[Prompt]:
Your output should be the entries below, from the first line up to and including the line with "This screenshot has width=750, height=370.", reproduced exactly and with no other lines.

====== Dataset content

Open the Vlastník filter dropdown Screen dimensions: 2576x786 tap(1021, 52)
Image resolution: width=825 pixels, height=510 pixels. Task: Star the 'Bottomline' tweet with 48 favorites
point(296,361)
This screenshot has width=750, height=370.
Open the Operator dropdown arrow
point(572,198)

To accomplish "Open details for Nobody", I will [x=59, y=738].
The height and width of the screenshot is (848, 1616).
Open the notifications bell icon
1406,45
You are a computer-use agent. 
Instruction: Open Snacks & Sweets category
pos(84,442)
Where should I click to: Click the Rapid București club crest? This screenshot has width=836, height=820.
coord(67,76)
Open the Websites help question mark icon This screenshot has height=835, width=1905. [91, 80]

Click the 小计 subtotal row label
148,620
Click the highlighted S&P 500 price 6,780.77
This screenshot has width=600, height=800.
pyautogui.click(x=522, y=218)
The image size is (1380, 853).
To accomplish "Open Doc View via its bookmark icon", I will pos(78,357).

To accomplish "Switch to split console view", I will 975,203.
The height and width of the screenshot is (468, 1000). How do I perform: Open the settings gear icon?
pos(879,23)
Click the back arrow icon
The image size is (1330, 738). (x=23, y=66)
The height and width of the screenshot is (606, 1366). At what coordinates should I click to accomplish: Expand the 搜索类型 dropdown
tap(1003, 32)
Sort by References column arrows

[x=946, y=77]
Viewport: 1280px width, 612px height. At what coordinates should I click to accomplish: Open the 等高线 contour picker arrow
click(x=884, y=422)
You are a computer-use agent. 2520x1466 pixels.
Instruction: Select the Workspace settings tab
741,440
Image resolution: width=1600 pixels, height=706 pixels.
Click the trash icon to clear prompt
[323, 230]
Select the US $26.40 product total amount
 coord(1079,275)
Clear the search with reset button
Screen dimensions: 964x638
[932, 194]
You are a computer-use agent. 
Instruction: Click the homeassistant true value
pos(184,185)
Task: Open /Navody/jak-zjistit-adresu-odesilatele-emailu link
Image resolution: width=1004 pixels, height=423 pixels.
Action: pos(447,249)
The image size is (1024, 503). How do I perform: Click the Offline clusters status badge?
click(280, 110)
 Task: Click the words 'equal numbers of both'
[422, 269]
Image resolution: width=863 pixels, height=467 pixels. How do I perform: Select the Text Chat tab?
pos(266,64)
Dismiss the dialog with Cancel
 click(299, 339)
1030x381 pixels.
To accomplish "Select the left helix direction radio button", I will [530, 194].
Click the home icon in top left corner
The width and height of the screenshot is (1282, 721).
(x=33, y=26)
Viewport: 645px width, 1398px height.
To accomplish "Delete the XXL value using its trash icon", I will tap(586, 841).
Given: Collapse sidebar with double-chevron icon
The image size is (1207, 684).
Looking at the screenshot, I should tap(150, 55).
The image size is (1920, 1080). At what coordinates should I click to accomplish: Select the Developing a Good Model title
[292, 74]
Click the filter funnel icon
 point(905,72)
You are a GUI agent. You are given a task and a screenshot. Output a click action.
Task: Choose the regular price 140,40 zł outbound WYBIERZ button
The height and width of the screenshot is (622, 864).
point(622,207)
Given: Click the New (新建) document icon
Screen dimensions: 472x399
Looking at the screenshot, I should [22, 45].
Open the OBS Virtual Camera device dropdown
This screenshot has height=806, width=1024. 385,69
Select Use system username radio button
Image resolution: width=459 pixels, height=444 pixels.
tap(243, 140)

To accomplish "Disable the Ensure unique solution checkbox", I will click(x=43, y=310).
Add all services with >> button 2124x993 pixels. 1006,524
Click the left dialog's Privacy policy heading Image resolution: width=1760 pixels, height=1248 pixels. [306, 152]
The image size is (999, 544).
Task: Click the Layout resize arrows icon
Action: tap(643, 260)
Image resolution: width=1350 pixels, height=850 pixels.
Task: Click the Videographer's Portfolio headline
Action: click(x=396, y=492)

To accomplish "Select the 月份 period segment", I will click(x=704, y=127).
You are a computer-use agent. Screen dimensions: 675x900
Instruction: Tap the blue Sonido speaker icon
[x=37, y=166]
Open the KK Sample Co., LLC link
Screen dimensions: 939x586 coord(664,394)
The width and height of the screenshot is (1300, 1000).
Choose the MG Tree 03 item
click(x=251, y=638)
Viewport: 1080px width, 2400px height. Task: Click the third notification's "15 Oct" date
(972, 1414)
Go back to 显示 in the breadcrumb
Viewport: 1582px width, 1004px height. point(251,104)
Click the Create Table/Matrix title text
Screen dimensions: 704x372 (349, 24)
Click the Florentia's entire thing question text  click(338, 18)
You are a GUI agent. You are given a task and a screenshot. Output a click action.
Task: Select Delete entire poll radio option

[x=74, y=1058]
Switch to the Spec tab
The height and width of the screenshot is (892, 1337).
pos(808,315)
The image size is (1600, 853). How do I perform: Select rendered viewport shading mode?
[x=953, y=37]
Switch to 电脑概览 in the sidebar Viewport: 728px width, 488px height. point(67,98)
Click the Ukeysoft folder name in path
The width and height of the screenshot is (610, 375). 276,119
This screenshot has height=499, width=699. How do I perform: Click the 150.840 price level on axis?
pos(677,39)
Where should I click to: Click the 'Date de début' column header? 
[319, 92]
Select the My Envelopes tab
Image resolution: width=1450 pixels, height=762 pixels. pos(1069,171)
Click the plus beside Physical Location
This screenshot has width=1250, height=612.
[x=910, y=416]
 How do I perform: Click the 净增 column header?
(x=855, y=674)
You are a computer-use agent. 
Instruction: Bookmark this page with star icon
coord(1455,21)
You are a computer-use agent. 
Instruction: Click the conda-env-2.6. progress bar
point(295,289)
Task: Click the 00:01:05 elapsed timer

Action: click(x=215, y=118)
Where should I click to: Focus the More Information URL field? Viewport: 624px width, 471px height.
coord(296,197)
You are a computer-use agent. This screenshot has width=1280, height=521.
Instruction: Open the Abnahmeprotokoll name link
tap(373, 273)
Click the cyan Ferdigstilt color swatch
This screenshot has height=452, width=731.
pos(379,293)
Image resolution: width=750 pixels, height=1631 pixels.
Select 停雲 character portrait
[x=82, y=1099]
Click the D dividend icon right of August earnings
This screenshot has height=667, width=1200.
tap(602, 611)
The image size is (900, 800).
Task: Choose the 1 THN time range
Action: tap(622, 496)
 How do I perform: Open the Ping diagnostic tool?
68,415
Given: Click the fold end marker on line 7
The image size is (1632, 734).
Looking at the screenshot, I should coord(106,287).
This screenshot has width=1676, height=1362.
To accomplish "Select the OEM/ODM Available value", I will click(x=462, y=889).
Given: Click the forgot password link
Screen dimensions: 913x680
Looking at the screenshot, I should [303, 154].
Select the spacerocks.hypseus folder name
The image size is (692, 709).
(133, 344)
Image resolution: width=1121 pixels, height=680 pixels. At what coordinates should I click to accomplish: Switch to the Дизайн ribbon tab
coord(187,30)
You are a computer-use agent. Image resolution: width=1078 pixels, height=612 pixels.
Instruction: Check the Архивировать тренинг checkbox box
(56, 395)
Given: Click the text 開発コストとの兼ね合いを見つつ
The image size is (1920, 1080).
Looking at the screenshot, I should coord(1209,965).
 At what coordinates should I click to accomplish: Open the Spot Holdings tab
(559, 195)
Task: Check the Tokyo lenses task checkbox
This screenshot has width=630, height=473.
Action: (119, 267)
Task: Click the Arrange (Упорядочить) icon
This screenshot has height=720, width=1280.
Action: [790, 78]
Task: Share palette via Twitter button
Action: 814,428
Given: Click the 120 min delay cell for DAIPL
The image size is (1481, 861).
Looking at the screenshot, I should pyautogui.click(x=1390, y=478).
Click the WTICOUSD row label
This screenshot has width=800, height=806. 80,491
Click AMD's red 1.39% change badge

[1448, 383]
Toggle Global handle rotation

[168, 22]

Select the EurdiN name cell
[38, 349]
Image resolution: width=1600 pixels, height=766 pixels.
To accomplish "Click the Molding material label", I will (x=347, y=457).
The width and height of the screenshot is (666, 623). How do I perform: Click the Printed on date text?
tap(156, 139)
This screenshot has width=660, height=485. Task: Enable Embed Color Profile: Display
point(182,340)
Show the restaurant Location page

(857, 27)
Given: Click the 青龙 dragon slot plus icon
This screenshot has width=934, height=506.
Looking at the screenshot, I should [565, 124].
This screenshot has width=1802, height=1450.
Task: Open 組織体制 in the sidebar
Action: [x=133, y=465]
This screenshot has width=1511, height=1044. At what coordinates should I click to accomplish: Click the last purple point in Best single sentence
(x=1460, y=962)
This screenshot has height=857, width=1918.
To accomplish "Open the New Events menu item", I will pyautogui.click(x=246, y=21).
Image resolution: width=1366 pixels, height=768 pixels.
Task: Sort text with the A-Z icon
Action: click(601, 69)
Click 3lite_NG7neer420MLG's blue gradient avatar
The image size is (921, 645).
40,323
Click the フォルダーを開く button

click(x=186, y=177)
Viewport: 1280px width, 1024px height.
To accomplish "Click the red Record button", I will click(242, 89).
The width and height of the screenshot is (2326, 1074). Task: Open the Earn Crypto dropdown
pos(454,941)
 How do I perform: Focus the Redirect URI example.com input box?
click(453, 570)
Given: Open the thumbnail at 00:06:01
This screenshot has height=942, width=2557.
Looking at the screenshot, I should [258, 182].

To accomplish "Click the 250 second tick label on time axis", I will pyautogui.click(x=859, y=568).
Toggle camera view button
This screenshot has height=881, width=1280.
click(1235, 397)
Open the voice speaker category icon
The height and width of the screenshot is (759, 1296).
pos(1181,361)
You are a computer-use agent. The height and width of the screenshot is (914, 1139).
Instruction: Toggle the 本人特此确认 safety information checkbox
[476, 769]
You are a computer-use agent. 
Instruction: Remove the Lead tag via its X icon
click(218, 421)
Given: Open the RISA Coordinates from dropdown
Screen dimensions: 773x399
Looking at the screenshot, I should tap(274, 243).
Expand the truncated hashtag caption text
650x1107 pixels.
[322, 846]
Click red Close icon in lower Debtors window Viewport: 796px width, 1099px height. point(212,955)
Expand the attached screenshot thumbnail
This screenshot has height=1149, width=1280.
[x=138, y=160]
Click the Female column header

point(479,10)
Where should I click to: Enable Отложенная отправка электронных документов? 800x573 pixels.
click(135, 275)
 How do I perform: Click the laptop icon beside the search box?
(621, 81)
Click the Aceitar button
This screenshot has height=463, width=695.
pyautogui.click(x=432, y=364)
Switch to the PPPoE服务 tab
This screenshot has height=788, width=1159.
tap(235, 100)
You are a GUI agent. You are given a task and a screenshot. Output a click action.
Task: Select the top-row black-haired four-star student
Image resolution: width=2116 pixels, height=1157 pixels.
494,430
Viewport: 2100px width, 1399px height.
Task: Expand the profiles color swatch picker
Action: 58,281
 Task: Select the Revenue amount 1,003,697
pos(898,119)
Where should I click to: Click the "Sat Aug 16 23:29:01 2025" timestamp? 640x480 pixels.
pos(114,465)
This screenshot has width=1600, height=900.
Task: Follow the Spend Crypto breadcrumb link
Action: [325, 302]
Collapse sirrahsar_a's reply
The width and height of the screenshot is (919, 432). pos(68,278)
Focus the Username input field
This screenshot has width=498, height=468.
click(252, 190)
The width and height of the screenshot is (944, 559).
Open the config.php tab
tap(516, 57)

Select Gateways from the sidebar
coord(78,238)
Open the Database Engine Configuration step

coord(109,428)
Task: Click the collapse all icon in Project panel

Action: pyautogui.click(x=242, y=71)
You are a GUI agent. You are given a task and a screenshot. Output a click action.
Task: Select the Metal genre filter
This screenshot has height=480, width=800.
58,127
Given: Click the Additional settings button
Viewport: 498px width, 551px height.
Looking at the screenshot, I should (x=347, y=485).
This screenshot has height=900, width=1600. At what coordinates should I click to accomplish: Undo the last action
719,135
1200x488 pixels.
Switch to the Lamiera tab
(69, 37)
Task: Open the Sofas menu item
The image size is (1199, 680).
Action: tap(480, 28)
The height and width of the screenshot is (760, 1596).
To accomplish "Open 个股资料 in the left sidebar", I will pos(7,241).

============

[Your solution]:
Open the Vlastník filter dropdown Screen dimensions: 2576x786 tap(1021, 52)
Image resolution: width=825 pixels, height=510 pixels. Task: Star the 'Bottomline' tweet with 48 favorites
point(296,361)
This screenshot has width=750, height=370.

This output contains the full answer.